Por eso lo verdaderamente preocupante no es tanto la cuestión meramente jurídica del mayor o menor acierto del auto, sino la eminentemente política de que la redacción del mismo parece, desde un punto de vista lógico-textual, haber sido pensada no de acuerdo a la ética del Estado de Derecho –esto es: primero los hechos, luego el delito tipificado por la ley– sino desde la del populismo judicial, según la cual el delito aparece como decidido de antemano y a posteriori se buscan los hechos que lo confirmen. Como si los numerosísimos y estruendosos dictámenes que afirmaban que lo de Catalunya era un “golpe de Estado” y las no menos cuantiosas y enardecidas exigencias de “cárcel” y de sentencias “ejemplarizantes” hubieran llegado a torcer tanto la mera evidencia textual de que el delito de “golpe de estado” no existe en el código penal como la primordial convicción política y moral de que los castigos ejemplarizantes son propios de tradiciones jurídicas medievales de las que toda democracia digna de tal nombre no puede sino huir como de la quema.

Magritte tiene un cuadro titulado Esto no es una pipa en el que lo que aparece dibujado es, sin género de dudas, una pipa. Del mismo modo, este extraño auto judicial en el que lo que se dibuja es un escenario de “alzamiento”, “violencia” y “rebelión” en Catalunya debería titularse, como si fuera una obra de arte surrealista, “esto no es una violencia”. Con independencia de lo que cada uno pensemos sobre el procés, a lo que hemos asistido ha sido un movimiento esencialmente pacífico, no a una rebelión, o no al menos a una rebelión tal y como la ley – única instancia a la que puede apelarse en un Estado de Derecho - la entiende.

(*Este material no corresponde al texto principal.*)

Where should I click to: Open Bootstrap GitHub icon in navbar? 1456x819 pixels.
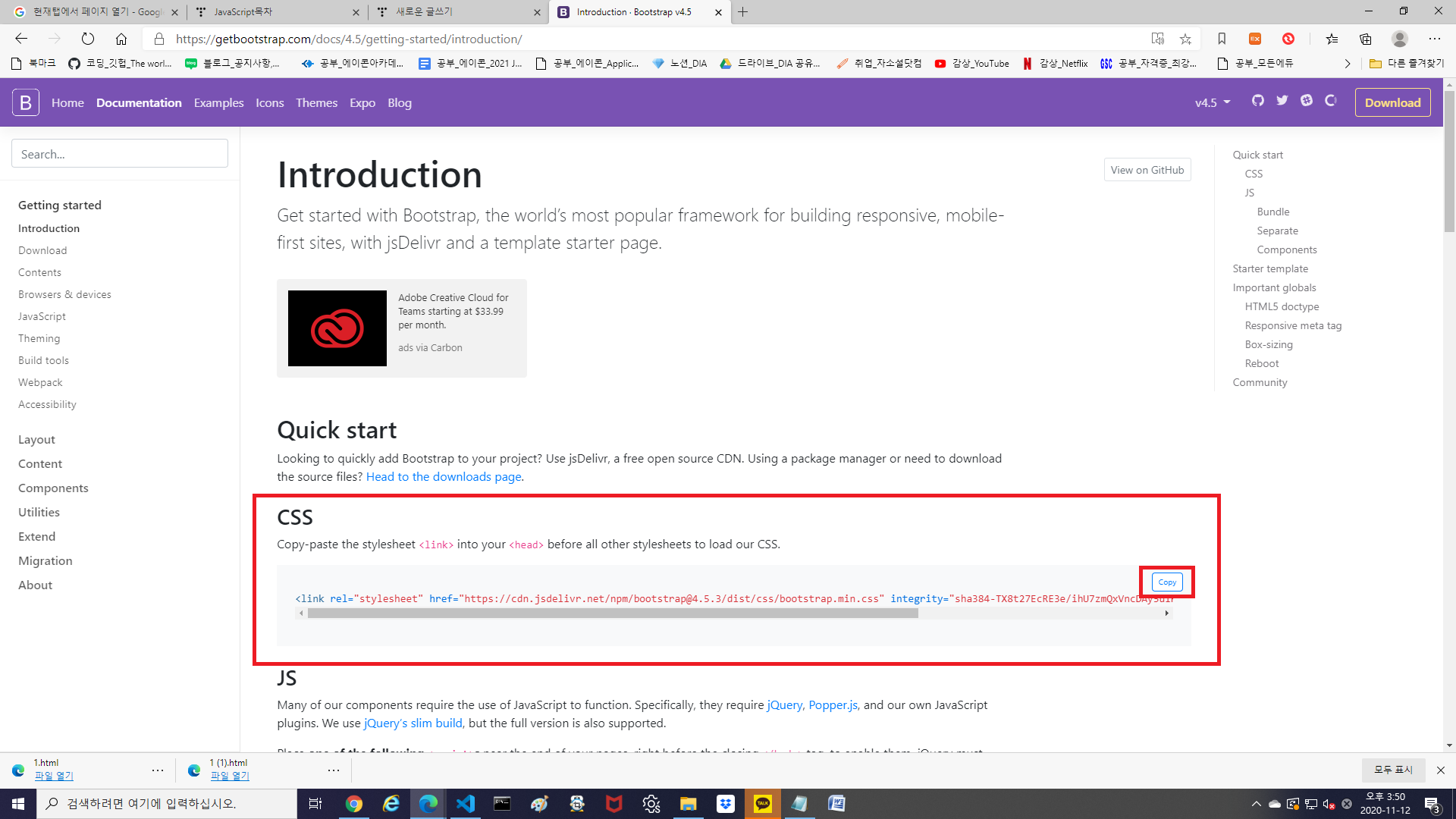click(x=1258, y=101)
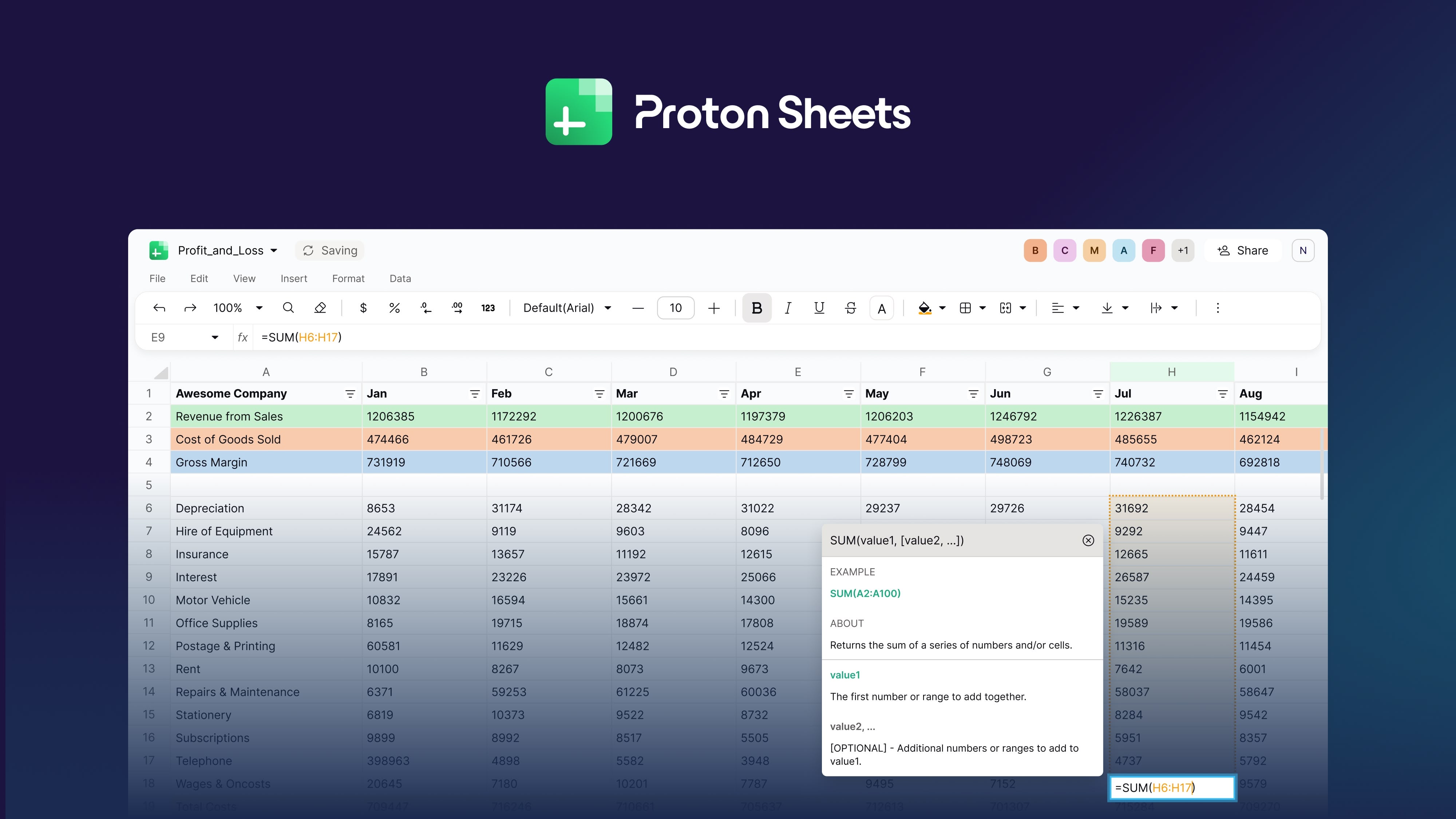Open the Format menu
The width and height of the screenshot is (1456, 819).
[x=348, y=278]
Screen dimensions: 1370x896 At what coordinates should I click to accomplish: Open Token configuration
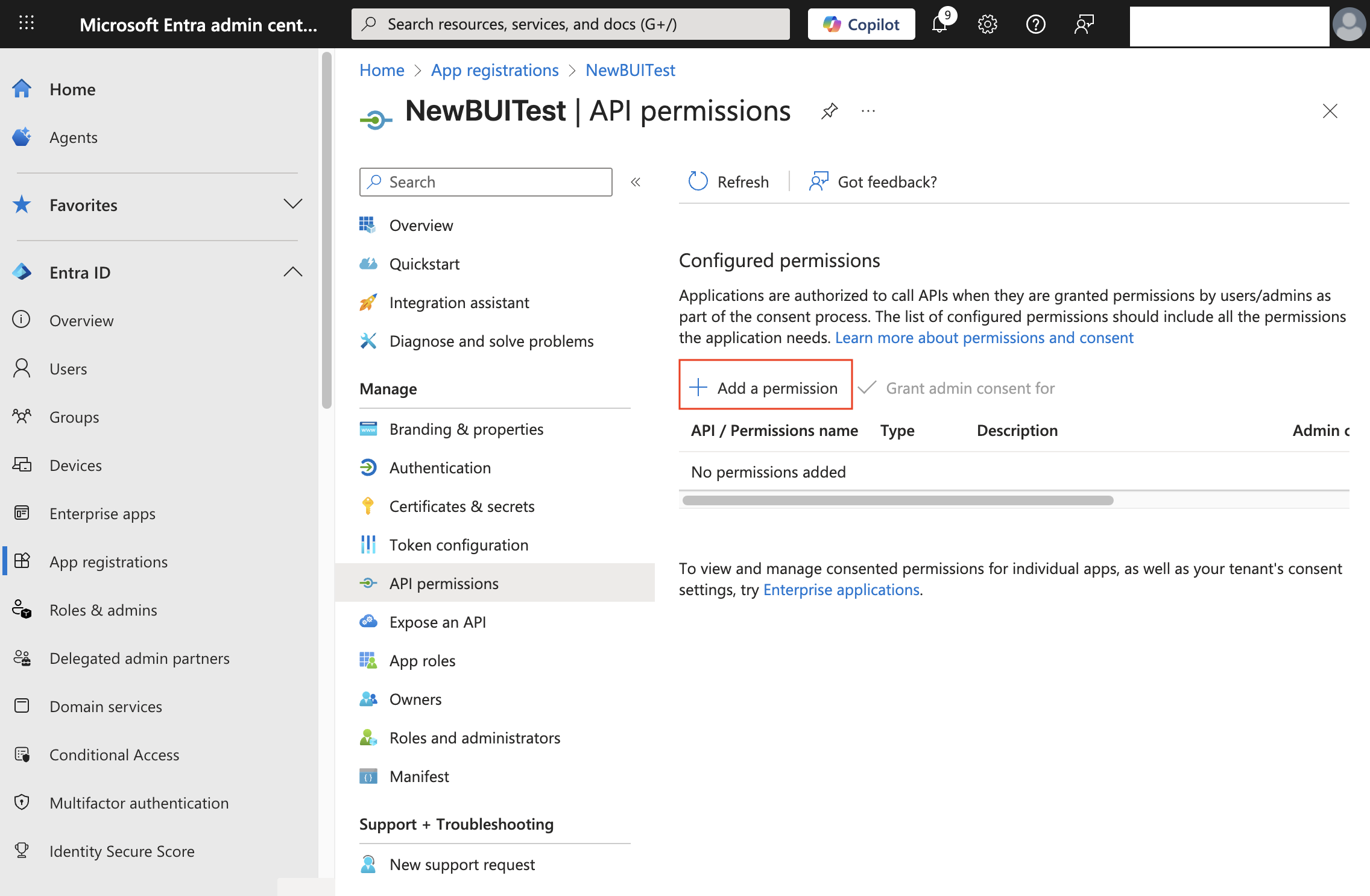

Por lo demás, y aunque se diría que no tiene relación con todo esto, mientras en estos últimos cinco años los habitantes de un pedazo del planeta especialmente privilegiado nos hemos dedicado en cuerpo y alma a discutir sobre este malhadado procés al son de los dos no menos malhadados nacionalismos que lo alimentan, unos trece mil seres humanos han dejado su vida en ese mismo Mediterráneo que baña las aguas de Catalunya. Ya les digo que perece que no viene a cuento, pero nunca está de más recordar que el mal en este mundo no viene casi nunca del lado de lo perverso, sino casi siempre del de lo frívolo.